Glycogen Synthase Kinase-3 Protects Estrogen Receptor α from Proteasomal Degradation and Is Required for Full Transcriptional Activity of the Receptor

Abstract

Glycogen synthase kinase-3 (GSK-3) plays a key role in the regulation of transcription factors including steroid receptors. Having identified estrogen receptor-alpha (ERalpha) as substrate for GSK-3, the impact of GSK-3 on ERalpha function and activity upon 17beta-estradiol (E2)-dependent activation remains to be clarified. Here we show by using small interfering technology in combination with immunoblot, gene expression analysis, and luciferase reporter assays that silencing of GSK-3alpha or GSK-3beta results in the reduction of ERalpha levels and transcriptional activity in ERalpha-positive breast cancer cells. Using MCF-7 cells we demonstrate that reduction of ERalpha levels upon GSK-3 silencing was due to increased proteasomal degradation of ERalpha rather than inhibition of ERalpha protein synthesis. Indeed, under this condition, ERalpha protein was rescued using the proteasome inhibitor MG132 in presence of the protein synthesis inhibitor cycloheximide.

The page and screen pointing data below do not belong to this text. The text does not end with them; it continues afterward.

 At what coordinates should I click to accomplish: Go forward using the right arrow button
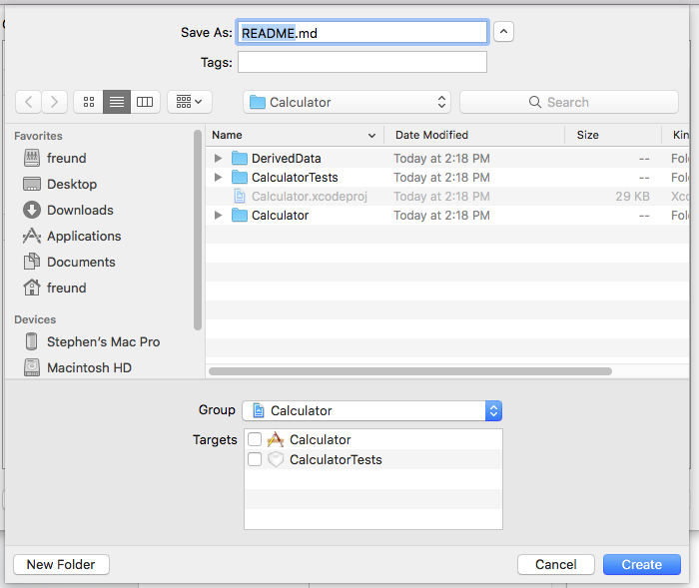pos(54,102)
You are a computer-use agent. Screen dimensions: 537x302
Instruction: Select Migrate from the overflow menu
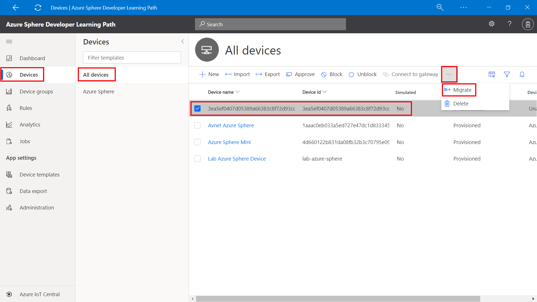click(x=462, y=90)
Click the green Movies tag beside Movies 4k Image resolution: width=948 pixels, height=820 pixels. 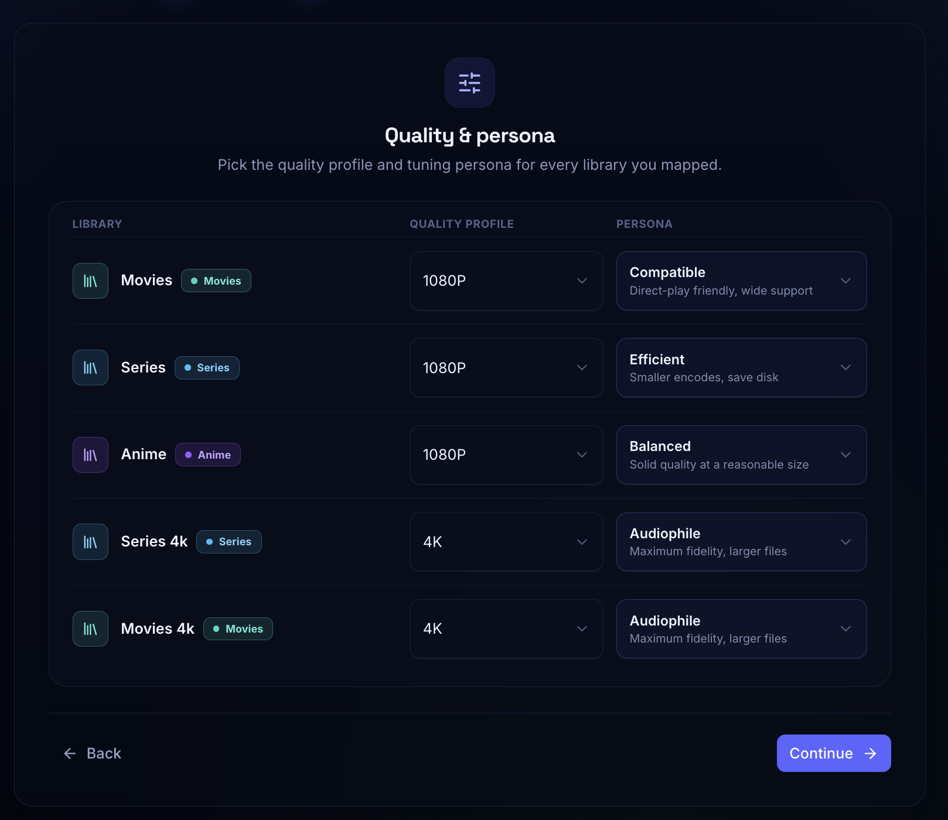click(238, 628)
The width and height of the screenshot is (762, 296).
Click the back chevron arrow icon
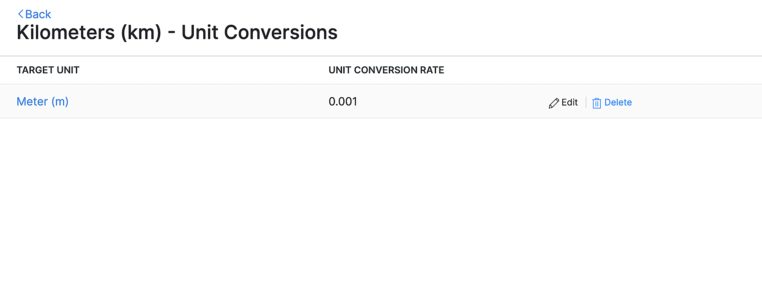click(20, 14)
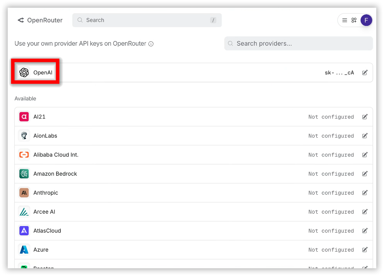
Task: Click the AI21 provider row
Action: (155, 117)
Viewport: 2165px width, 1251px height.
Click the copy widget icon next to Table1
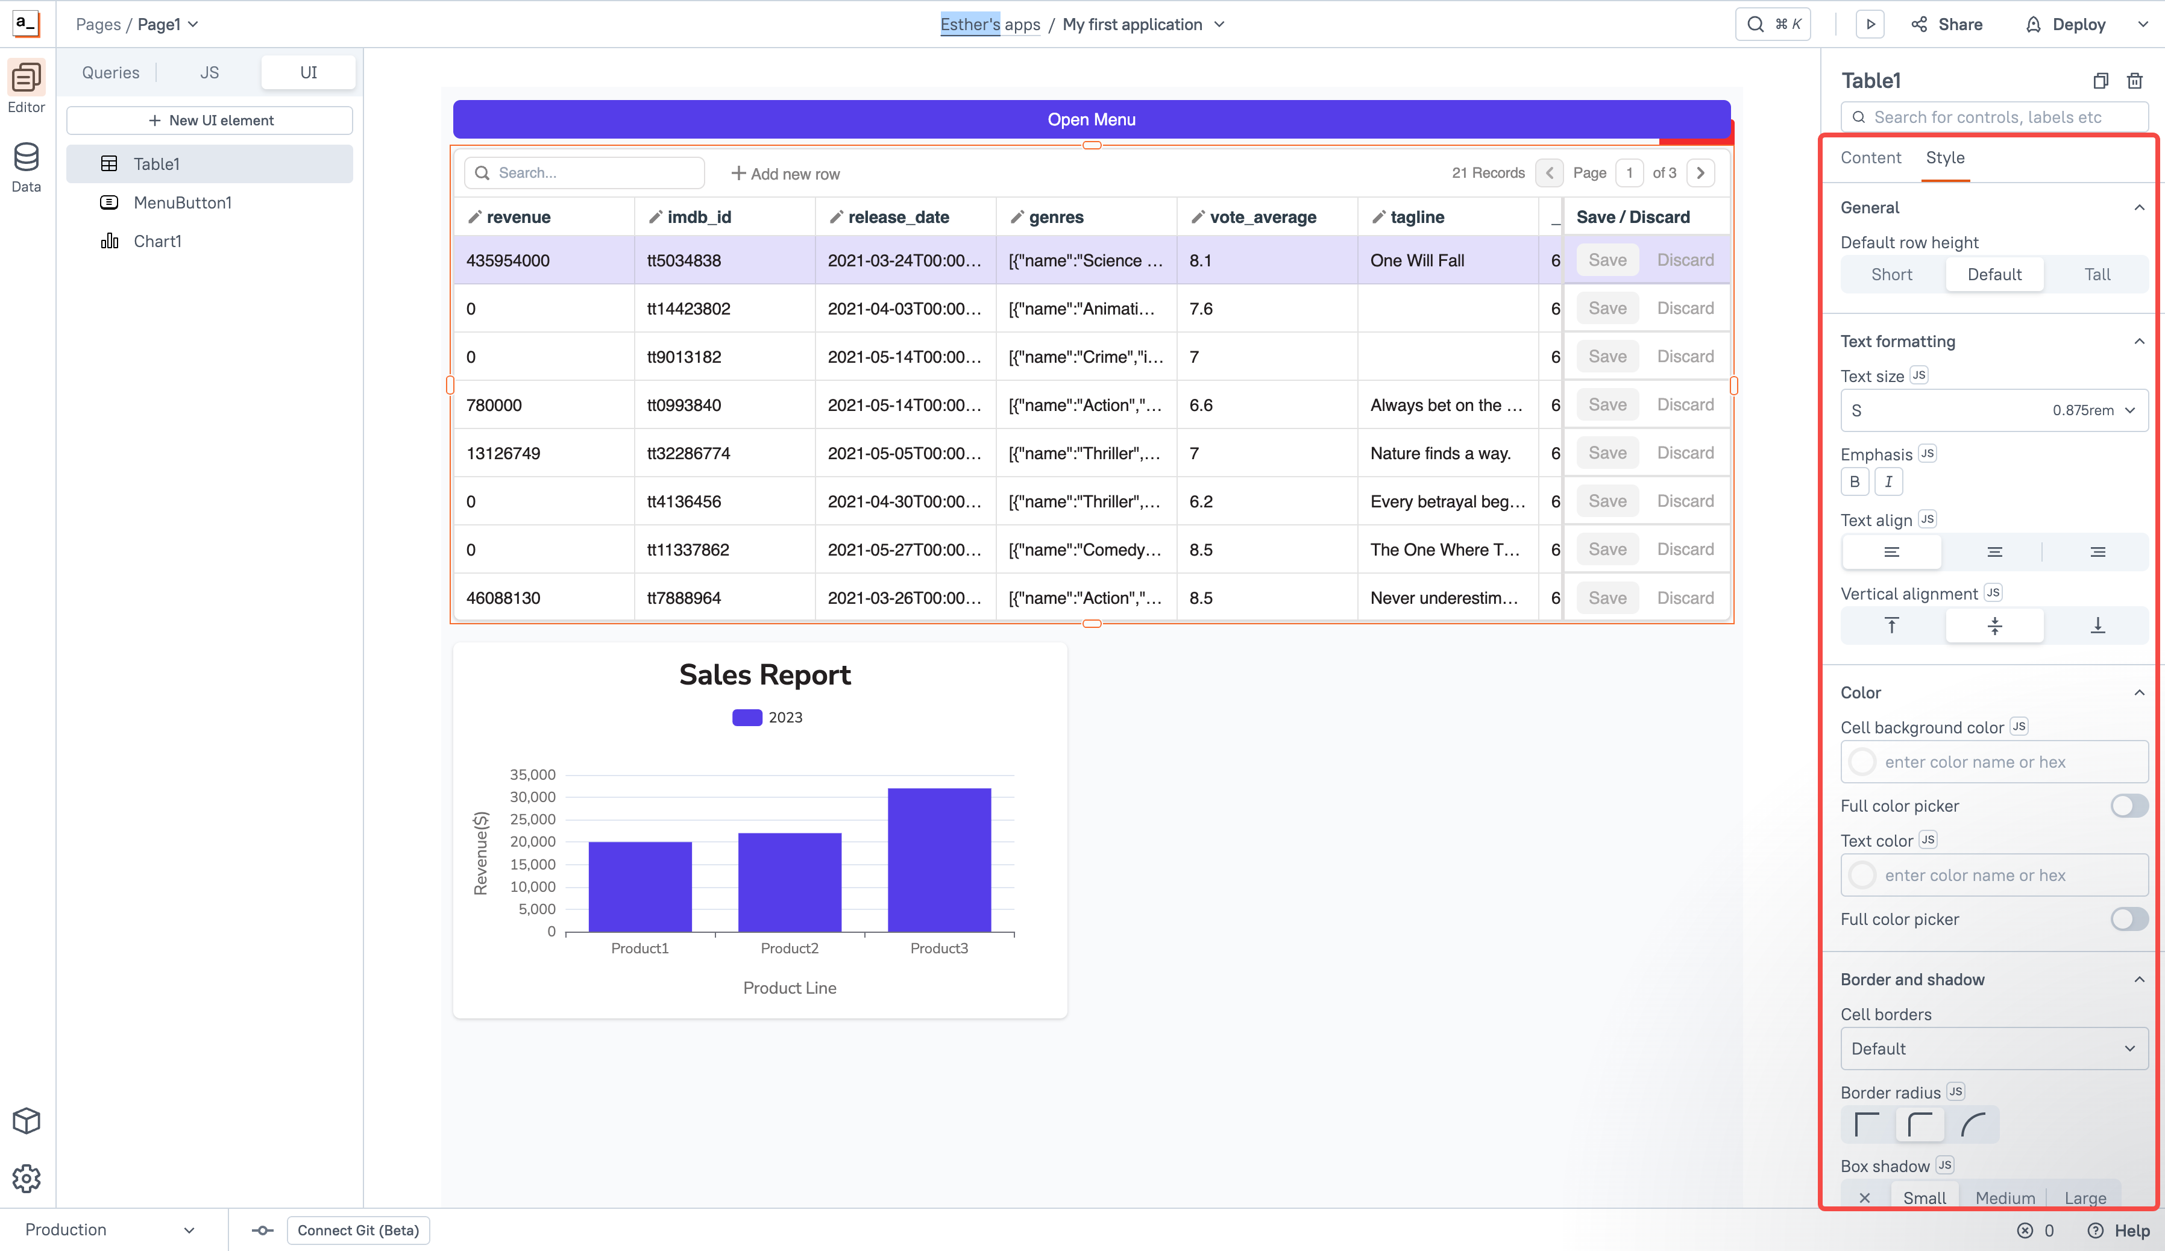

In addition, strong accumulation of ubiquitinated ERalpha was obtained after GSK-3 silencing in the presence of MG132. We conclude that GSK-3 protects ERalpha from proteasomal degradation and plays a crucial role in ERalpha protein stabilization and turnover. Furthermore, in vitro kinase assay depicted that GSK-3beta phosphorylates ERalpha at Ser-118. GSK-3 silencing resulted in decrease of E2-induced nuclear ERalpha phosphorylation at Ser-118 and E2-induced estrogen response element-dependent luciferase reporter gene expression. Neither Ser-118 phosphorylation nor luciferase activity was restored by use of MG132. Moreover, the expression of estrogen-responsive genes (pS2 and progesterone receptor) was decreased upon GSK-3 silencing. These findings demonstrated that GSK-3 is required for E2-induced ERalpha phosphorylation at Ser-118 and full transcriptional activity of the receptor upon E2 stimulation.